Copy the rows from the line containing "Prix bas de" through the end of the rows, both ends included, substituting "now" for "maintenant" and changing nothing else. Leave the pictures out of your answer.

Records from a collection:
+ + +

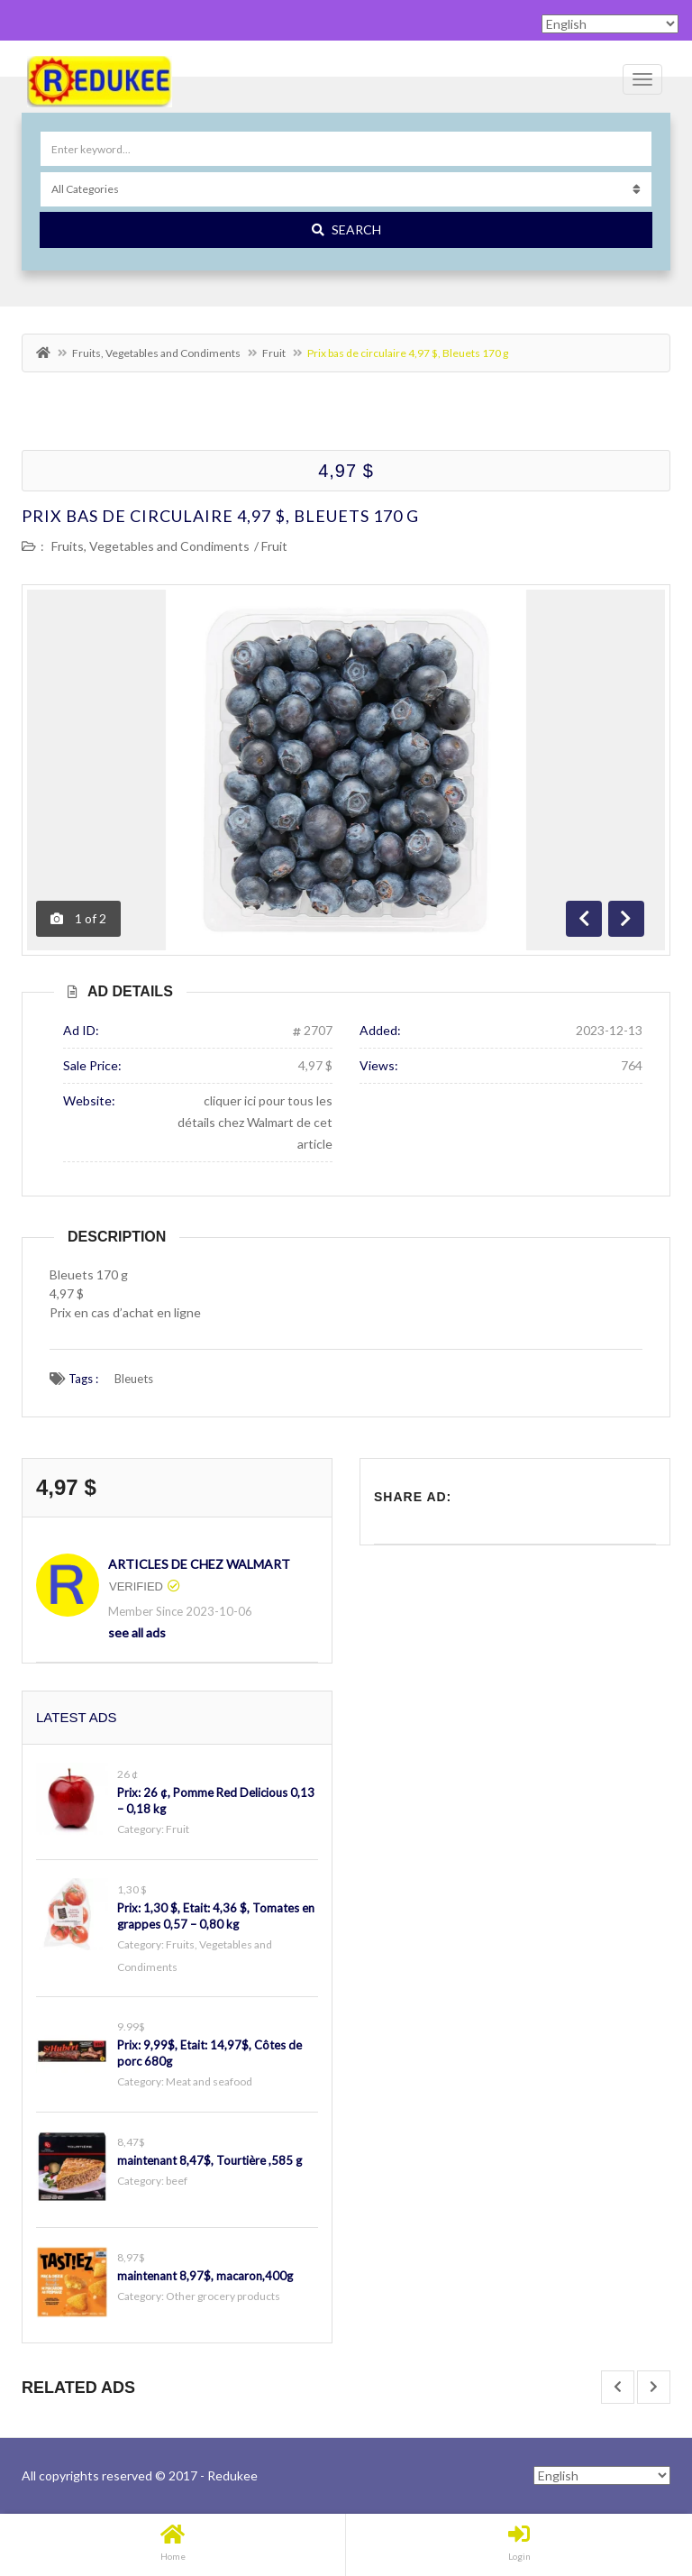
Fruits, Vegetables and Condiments (156, 353)
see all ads (137, 1632)
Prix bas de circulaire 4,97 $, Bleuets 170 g (220, 516)
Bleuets (133, 1378)
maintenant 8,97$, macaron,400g (205, 2276)
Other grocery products (223, 2296)
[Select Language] (601, 2475)
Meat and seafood (209, 2081)
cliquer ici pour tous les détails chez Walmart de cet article (255, 1122)
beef (176, 2180)
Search (346, 229)
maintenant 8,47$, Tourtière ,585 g (209, 2160)
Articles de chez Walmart (199, 1564)
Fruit (274, 353)
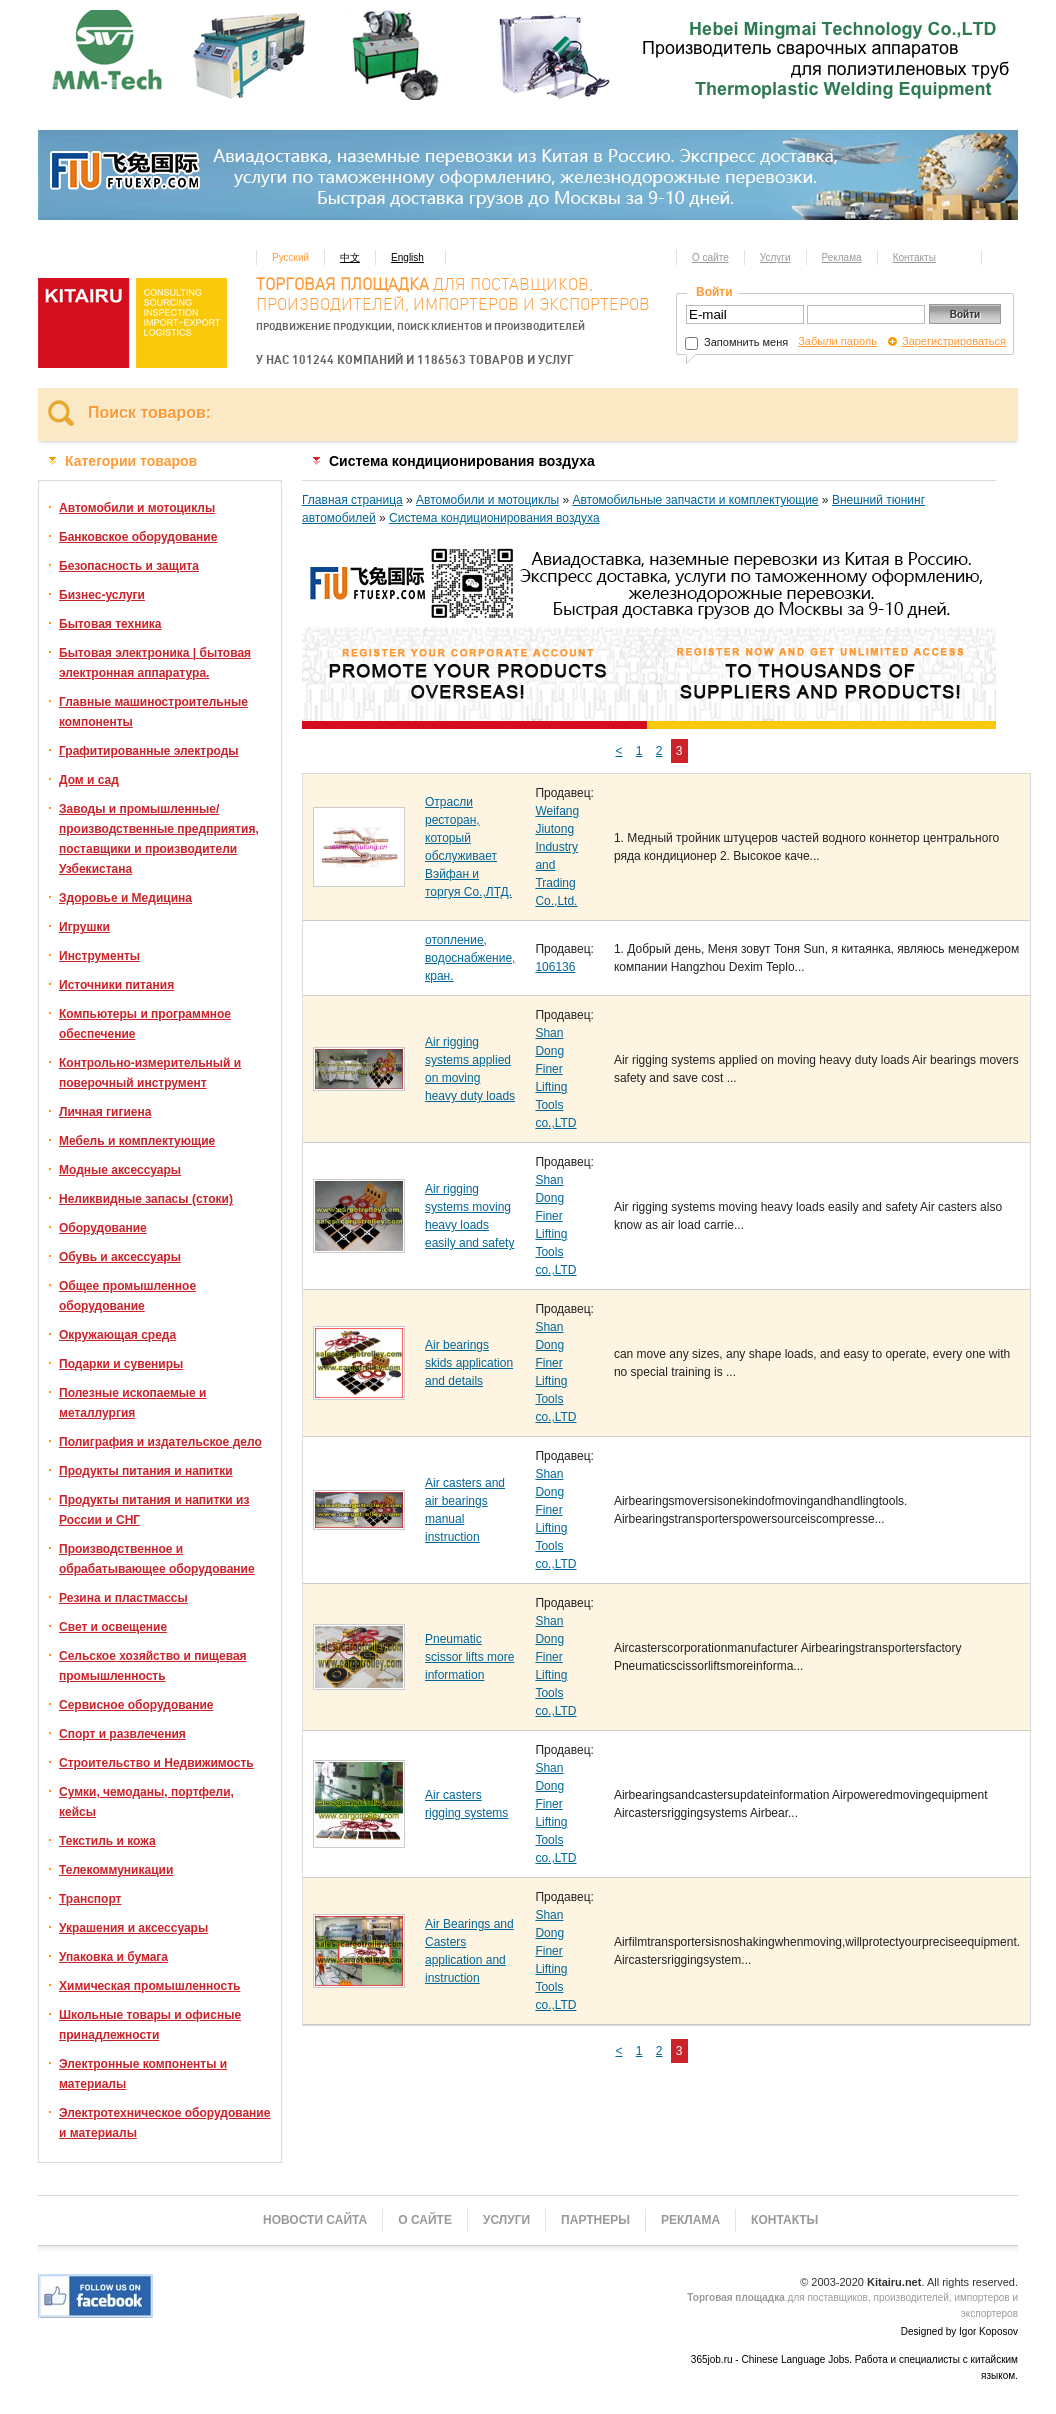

+ + +

◆ Solution to this problem:
Prix bas de circulaire 4,97 $, Bleuets 170 g (220, 516)
Bleuets (133, 1378)
now 8,97$, macaron,400g (205, 2276)
Other grocery products (223, 2296)
[Select Language] (601, 2475)
Meat and seafood (209, 2081)
cliquer ici pour tous les détails chez Walmart de cet article (255, 1122)
beef (176, 2180)
Search (346, 229)
now 8,47$, Tourtière ,585 g (209, 2160)
Articles de chez Walmart (199, 1564)
Fruit (274, 353)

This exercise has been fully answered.